LA CHRONIQUE
En cédant aux réseaux sociaux sur un dessin qui a provoqué la démission de son auteur, « Le Monde » recule sur la liberté d’expression.
Paru dans Le Monde et daté du 20 janvier, le dessin porte le titre « Dernière escale ». Celui-ci représente deux pingouins. L’un dit à l’autre : « Vous avez votre passeport sanitaire d’humour ? » Ces pingouins sont la marque de fabrique de leur auteur, Xavier Gorce. Au moment de publier ce dessin, il a pris sa décision : il quitte le journal.
La veille, le précédent est intitulé : « Repères familiaux ». Une petite fille pingouin demande à un grand : « Si j’ai été abusée par le demi-frère adoptif de la compagne de mon père transgenre devenu ma mère, est-ce un inceste ? » Le propre de l’humour, c’est le second degré. Peut-il exister quand le public – ou ce qui passe pour tel – ne sait plus lire qu’au premier degré ? « Repères familiaux » déclenche une tempête sur les réseaux sociaux. À ce point que la nouvelle directrice du journal, Caroline Monnot, estime nécessaire de publier un communiqué d’excuses appuyées vis-à-vis des « personnes transgenres », en ajoutant que « ce dessin peut en effet être lu comme une relativisation de la gravité des faits d’inceste… »

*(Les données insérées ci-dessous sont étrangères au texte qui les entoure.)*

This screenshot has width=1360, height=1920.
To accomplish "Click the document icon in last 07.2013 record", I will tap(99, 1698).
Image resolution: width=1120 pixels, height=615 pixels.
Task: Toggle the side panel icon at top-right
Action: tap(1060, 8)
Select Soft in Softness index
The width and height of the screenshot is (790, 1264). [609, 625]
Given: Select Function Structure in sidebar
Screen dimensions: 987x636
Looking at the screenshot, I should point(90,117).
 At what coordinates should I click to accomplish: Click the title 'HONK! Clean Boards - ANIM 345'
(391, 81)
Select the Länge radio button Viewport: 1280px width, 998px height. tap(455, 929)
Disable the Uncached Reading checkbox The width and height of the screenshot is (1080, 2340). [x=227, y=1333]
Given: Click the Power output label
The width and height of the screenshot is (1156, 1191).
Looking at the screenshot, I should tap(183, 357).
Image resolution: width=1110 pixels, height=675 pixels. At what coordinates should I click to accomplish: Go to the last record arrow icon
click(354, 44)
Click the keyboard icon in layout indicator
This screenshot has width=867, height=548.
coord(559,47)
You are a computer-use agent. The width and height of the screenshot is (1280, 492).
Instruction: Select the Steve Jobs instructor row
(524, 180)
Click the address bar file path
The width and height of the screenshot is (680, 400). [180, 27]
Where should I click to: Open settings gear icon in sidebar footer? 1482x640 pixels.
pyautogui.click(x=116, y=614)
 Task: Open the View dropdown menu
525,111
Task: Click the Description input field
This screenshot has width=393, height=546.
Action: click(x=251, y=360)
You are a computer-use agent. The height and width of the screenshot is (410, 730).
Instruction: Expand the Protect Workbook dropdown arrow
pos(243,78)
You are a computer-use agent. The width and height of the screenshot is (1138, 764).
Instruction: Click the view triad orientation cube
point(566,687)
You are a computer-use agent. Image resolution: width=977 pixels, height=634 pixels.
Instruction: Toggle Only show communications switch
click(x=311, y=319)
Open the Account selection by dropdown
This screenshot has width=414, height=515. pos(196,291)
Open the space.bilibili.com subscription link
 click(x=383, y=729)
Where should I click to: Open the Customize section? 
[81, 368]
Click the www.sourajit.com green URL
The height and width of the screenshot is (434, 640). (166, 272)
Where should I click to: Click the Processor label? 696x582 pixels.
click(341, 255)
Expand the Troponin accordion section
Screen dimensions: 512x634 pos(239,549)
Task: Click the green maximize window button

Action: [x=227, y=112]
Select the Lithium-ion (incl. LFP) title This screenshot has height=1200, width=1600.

Le dessinateur n’ayant pas été informé de sa condamnation, il met fin à sa collaboration au journal, laquelle remonte à 2002. Xavier Gorce a-t-il pressenti un tel dénouement ? Sous le titre « Sapidité de résistance », un de ses pingouins dit, le 3 décembre dernier : « Qu’est-ce qui vous empêche de faire des dessins responsables parfaitement sans impact et totalement insipides ? » À qui s’adresset-il alors ? Caroline Monnot n’est pas encore la directrice du journal qu’elle sera un mois plus tard. Gorce continue ; le 31 décembre, il fait dire à l’un de ses pingouins : « Je vous souhaiterais bien une bonne année, comme l’année dernière, mais vous allez mal le prendre… » Là, franchement, on aurait abusé en donnant à la phrase un double sens ! Mais tout peut être retourné. Après l’attaque groupée de ses internautes contre le dessin de Gorce, Le Monde
va tout de même publier d’autres remarques de lecteurs. « On a le droit de se moquer des curés, des imams, mais pas des transgenres », écrit l’un. L’autre : l’écriture « inclusive et bienveillante » est bienvenue au point de devenir « inodore et insipide ». Un troisième : le
« groupe de pression » qui a décidé d’imposer sa manière de voir au Monde va-t-il obtenir, comme au New York Times, la suppression des dessins ? À Charlie Hebdo,
Riss, solidaire de Gorce, comme l’est Plantu (qui va prendre sa retraite), a une réplique définitive pour préserver sa liberté :
« Les réseaux sociaux, je ne les consulte pas. » Ni au premier degré ni au second.